___ THE DATA ___
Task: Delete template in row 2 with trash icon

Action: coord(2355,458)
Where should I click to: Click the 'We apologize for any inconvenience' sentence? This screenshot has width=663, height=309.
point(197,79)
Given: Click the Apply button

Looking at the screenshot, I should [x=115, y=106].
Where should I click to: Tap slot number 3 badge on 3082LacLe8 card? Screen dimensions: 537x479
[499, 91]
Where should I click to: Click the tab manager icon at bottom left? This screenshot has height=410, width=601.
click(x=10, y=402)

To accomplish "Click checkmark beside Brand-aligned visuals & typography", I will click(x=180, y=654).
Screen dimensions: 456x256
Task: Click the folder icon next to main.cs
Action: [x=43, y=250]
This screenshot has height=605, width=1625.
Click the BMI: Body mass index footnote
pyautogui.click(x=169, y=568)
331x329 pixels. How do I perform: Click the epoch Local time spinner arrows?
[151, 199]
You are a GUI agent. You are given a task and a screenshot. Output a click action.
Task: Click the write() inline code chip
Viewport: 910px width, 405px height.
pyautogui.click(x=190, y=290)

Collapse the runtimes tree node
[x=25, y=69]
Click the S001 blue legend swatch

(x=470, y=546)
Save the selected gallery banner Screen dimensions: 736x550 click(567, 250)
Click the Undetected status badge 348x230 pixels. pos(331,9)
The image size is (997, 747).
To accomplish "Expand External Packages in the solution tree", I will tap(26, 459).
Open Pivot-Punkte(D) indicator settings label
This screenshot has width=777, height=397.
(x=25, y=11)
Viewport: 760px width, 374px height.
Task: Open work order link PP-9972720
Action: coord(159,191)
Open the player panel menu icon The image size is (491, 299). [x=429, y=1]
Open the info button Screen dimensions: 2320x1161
___
Extract exactly the leading lines of the data, stopping at and including the line with "The image size is (997, 747).".

WRITTEN RESPONSE.
Task: Delete template in row 2 with trash icon

Action: coord(2355,458)
Where should I click to: Click the 'We apologize for any inconvenience' sentence? This screenshot has width=663, height=309.
point(197,79)
Given: Click the Apply button

Looking at the screenshot, I should [x=115, y=106].
Where should I click to: Tap slot number 3 badge on 3082LacLe8 card? Screen dimensions: 537x479
[499, 91]
Where should I click to: Click the tab manager icon at bottom left? This screenshot has height=410, width=601.
click(x=10, y=402)

To accomplish "Click checkmark beside Brand-aligned visuals & typography", I will click(x=180, y=654).
Screen dimensions: 456x256
Task: Click the folder icon next to main.cs
Action: [x=43, y=250]
This screenshot has height=605, width=1625.
Click the BMI: Body mass index footnote
pyautogui.click(x=169, y=568)
331x329 pixels. How do I perform: Click the epoch Local time spinner arrows?
[151, 199]
You are a GUI agent. You are given a task and a screenshot. Output a click action.
Task: Click the write() inline code chip
Viewport: 910px width, 405px height.
pyautogui.click(x=190, y=290)

Collapse the runtimes tree node
[x=25, y=69]
Click the S001 blue legend swatch

(x=470, y=546)
Save the selected gallery banner Screen dimensions: 736x550 click(567, 250)
Click the Undetected status badge 348x230 pixels. pos(331,9)
The image size is (997, 747).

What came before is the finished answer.